Babasının ölümü üzerine Enes'in annesine Ebû Talha tâlib oldu. O zamanlar Ebû Talha henüz müşrik idi. Ümmi Süleym, onunla evlenmek için İslâm'ı kabul etmesini şart koştu. Ebû Talha bu şartı kabul ederek Hz. Ümmi Süleym ile evlendi. Resul-i Ekrem (sav)'in Medine'ye hicret­lerinde, Enes b. Mâlik henüz on yaşlarında bir çocuk idi. Hz. Peygamber (sav)'in Medine'ye gelişlerinde Medineli müslümanlar arasında meydana gelen heyecan ve coşkuyu Hz. Enes şöyle anlatmaktadır:

"Medine'nin çocukları hem koşuyorlar ve hem de "Muhammedi geldi, Muhammed geldi!" diye bağırıyorlardı. Ben de onlarla birlite koşmaya ve bağırmaya başladım. Bu şekilde koşup bağırırken etrafıma baktım, bir şey göremedim. Çocuklar ise yine bağırıyorlardı koşuşarak. Ben de koştum ve bağırdım. Fakat etrafıma dikkat edince gelenleri göremedim. Nihayet Rasûlüllah (sav) ile Hz. Ebû Bekir geldiler. Biz kendilerini gördükten sonra, adını şu anda hatırlayamayacağım adamın biri bizi şehre gönderdi. Bize

"Rasûlüllah (sav)'in geldiğini haber verin" diye tenbih etti. Şehre koştuk ve müslümanlara haber verdik. Ensardan beşyüz kişi onları karşılamaya çıktılar. Ensâr, onları karşılayarak,

"Bu­yurunuz, burada emniyete kavuşacaksınız. İtaat ile karşılanacaksınız" dediler.

Resul-i Ekrem kendisini karşılayanlarla birlikte şehre girdi. O sırada şehrin bütün halkı Resul-i Ekrem (sav)'i karşılamak üzere evlerinden ve dükkânlarından dışarı çıkmışlardı. Kadınlar da evlerinin damlarına çıka­rak Hz. Peygamber'in gelişini seyrediyorlardı. Resul-i Ekrem ile birlikte gelen Hz. Ebû Bekir'i de görüyorlar ve fakat ikisinden hangisinin Rasûlüllah (sav) olduğunu etraflarına soruyorlardı. Ben hayatımda o güne benzeyen bir gün görmemiştim.!

Hz. Peygamber, Medine'ye geldikten sonra bütün ensâr kendisine hizmet etmek hususunda yarışıyorlardı. Hz. Enes b. Mâlik'in annesinin, hizmet yarışında yapabilecek veya verebilecek hiçbir şeyi yoktu.
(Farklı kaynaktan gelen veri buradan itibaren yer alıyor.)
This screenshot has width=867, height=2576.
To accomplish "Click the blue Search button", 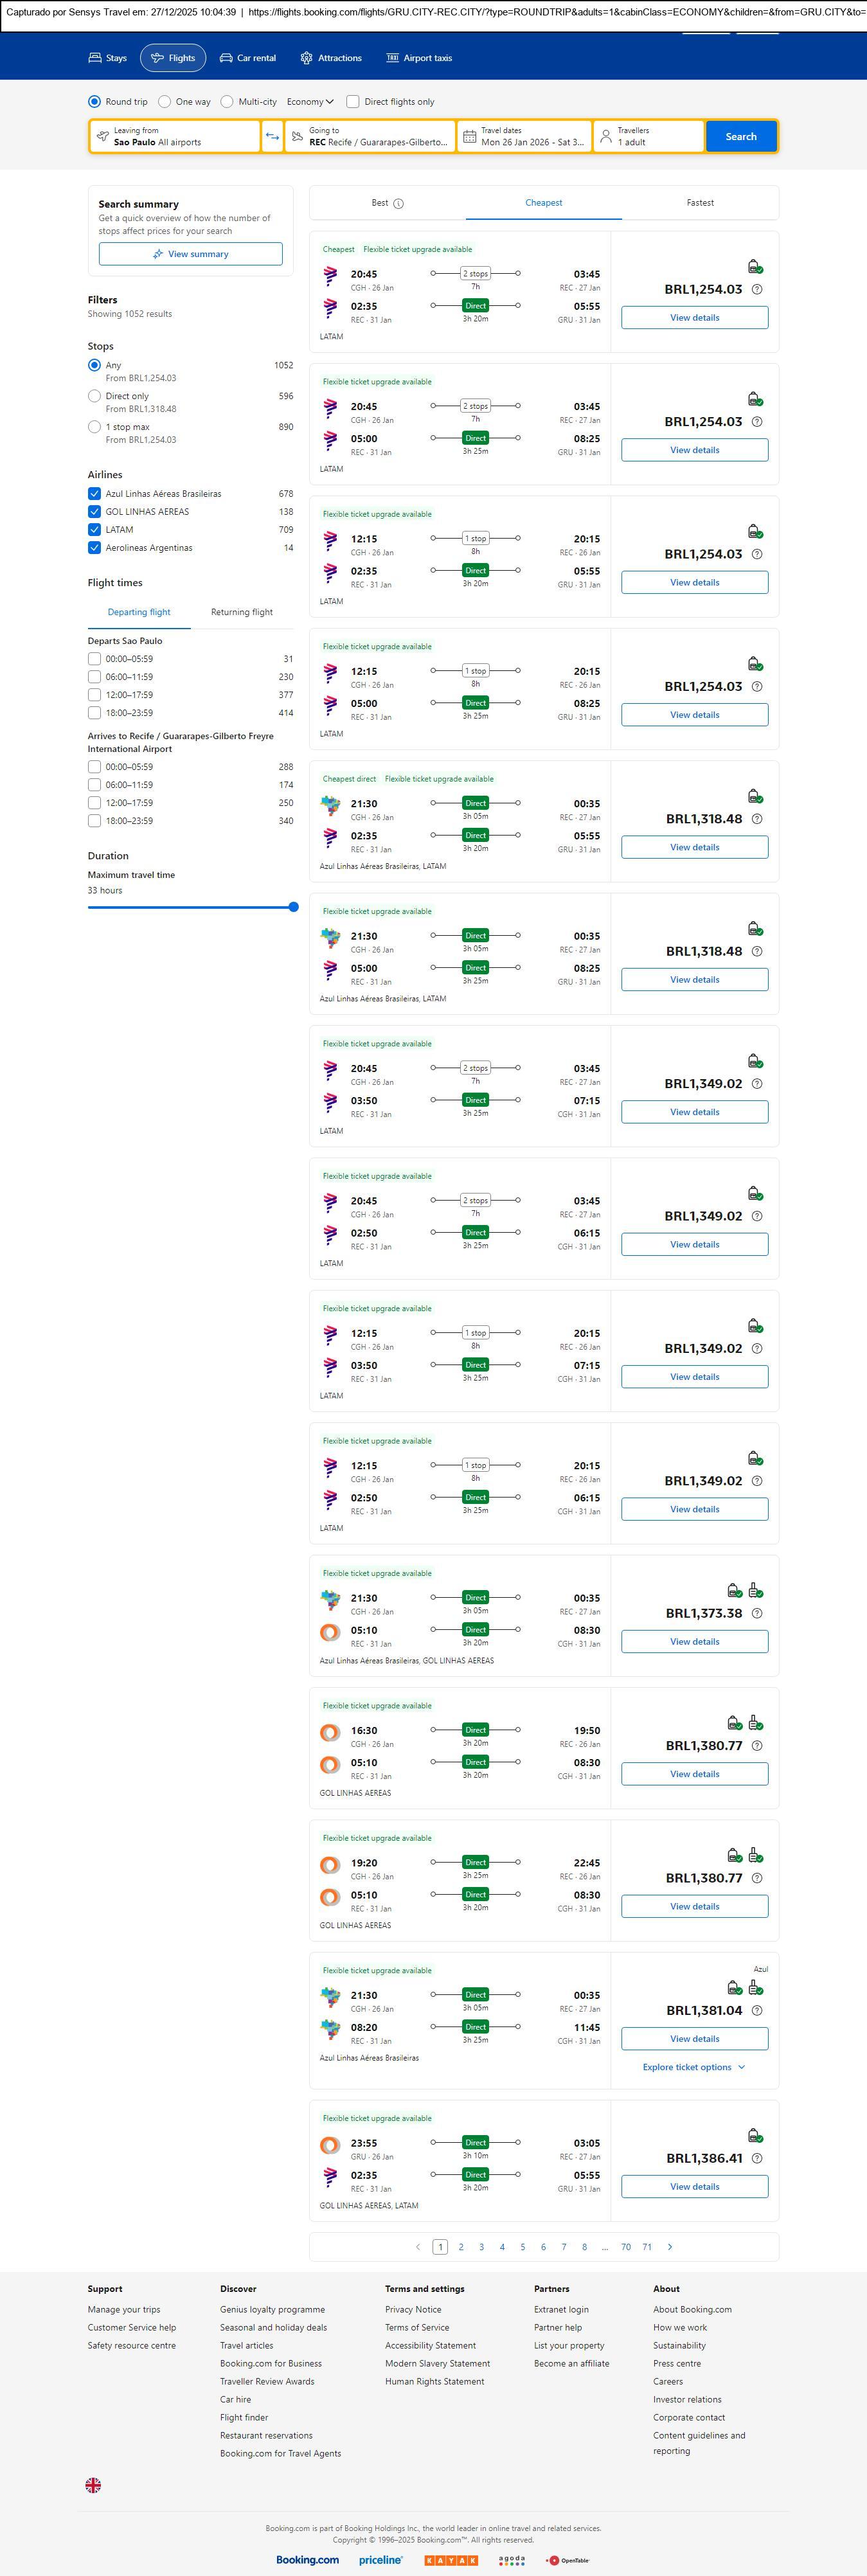I will [x=740, y=137].

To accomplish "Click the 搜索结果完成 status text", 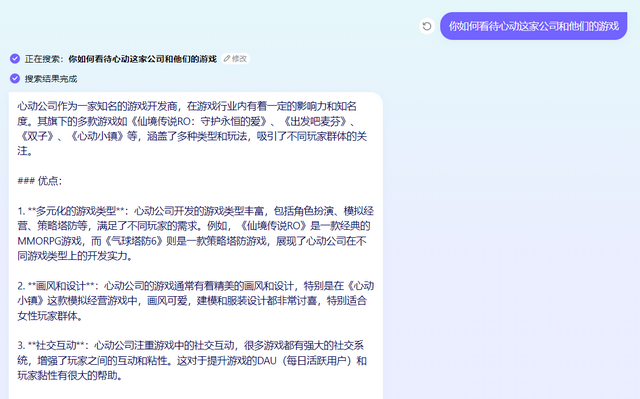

Bundan dolayı hemen Enes b. Mâlik'i çağırıp elinden tutarak Resul-i Ekrem'in huzuruna çıktı:

"Ya Rasûlüllah, ben fakir bir kimseyim. Sizlere yardım edecek bir şeyimiz yok. Bu oğlumdur, yardım eimek ve hizmetinizde bulunmak üzere sizlere bırakıyorum. Onu kabul edi­niz" dedi. Resûl-i Ekrem, bu içten gelen arzuyu kırmadı. Enes b. Mâlik'i yanına aldı. Bütün zamanlarında onu yanında bulundurdu.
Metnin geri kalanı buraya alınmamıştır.